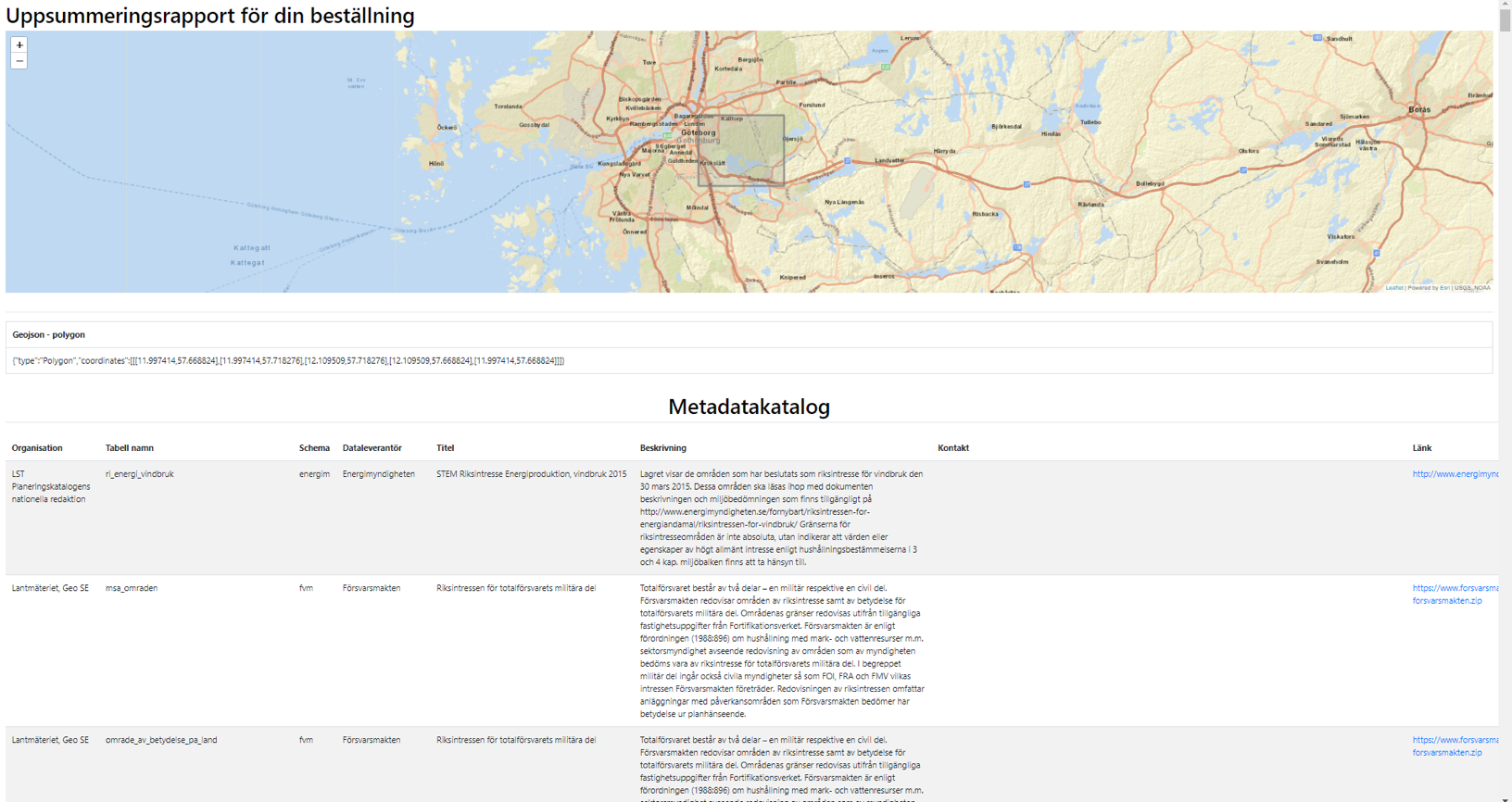
Task: Click the Göteborg city label on the map
Action: [x=698, y=132]
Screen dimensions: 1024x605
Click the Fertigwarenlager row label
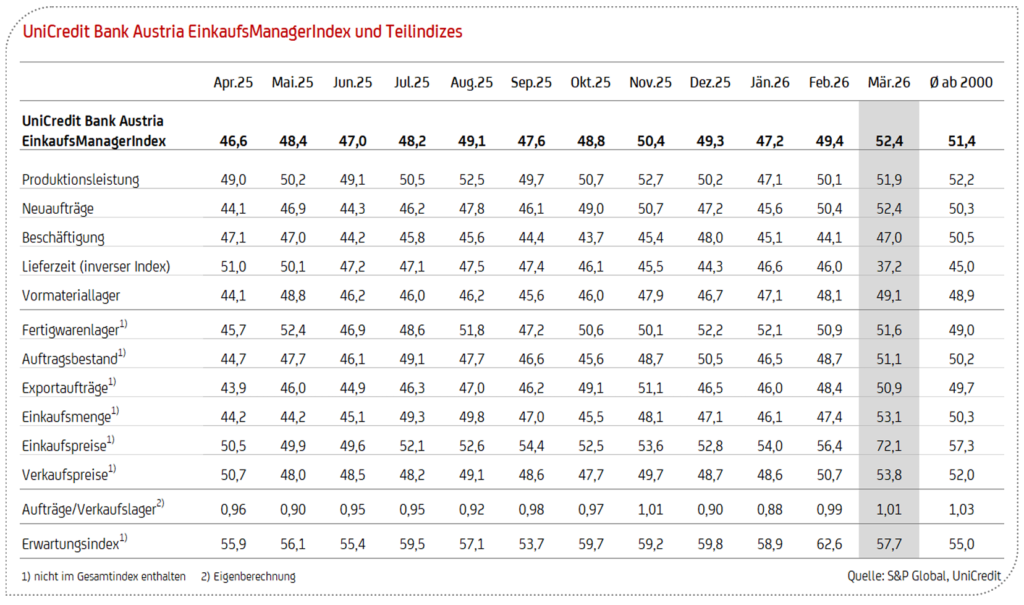click(x=70, y=329)
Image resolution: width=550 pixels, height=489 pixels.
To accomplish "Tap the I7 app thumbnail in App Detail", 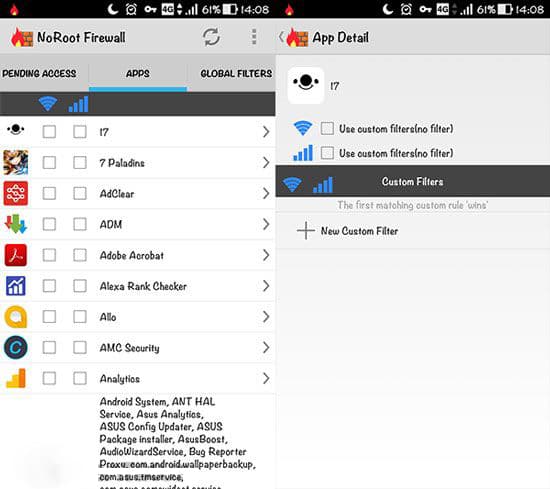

-*-*-

WORK ITEM → Produce an exact copy of the lines from the line containing "Screen dimensions: 1024x605" to the end of the material, both ends included, and omit every picture.

EXERCISE OUTPUT →
Screen dimensions: 1024x605
Click the Fertigwarenlager row label
click(x=70, y=329)
Image resolution: width=550 pixels, height=489 pixels.
To accomplish "Tap the I7 app thumbnail in App Detail", 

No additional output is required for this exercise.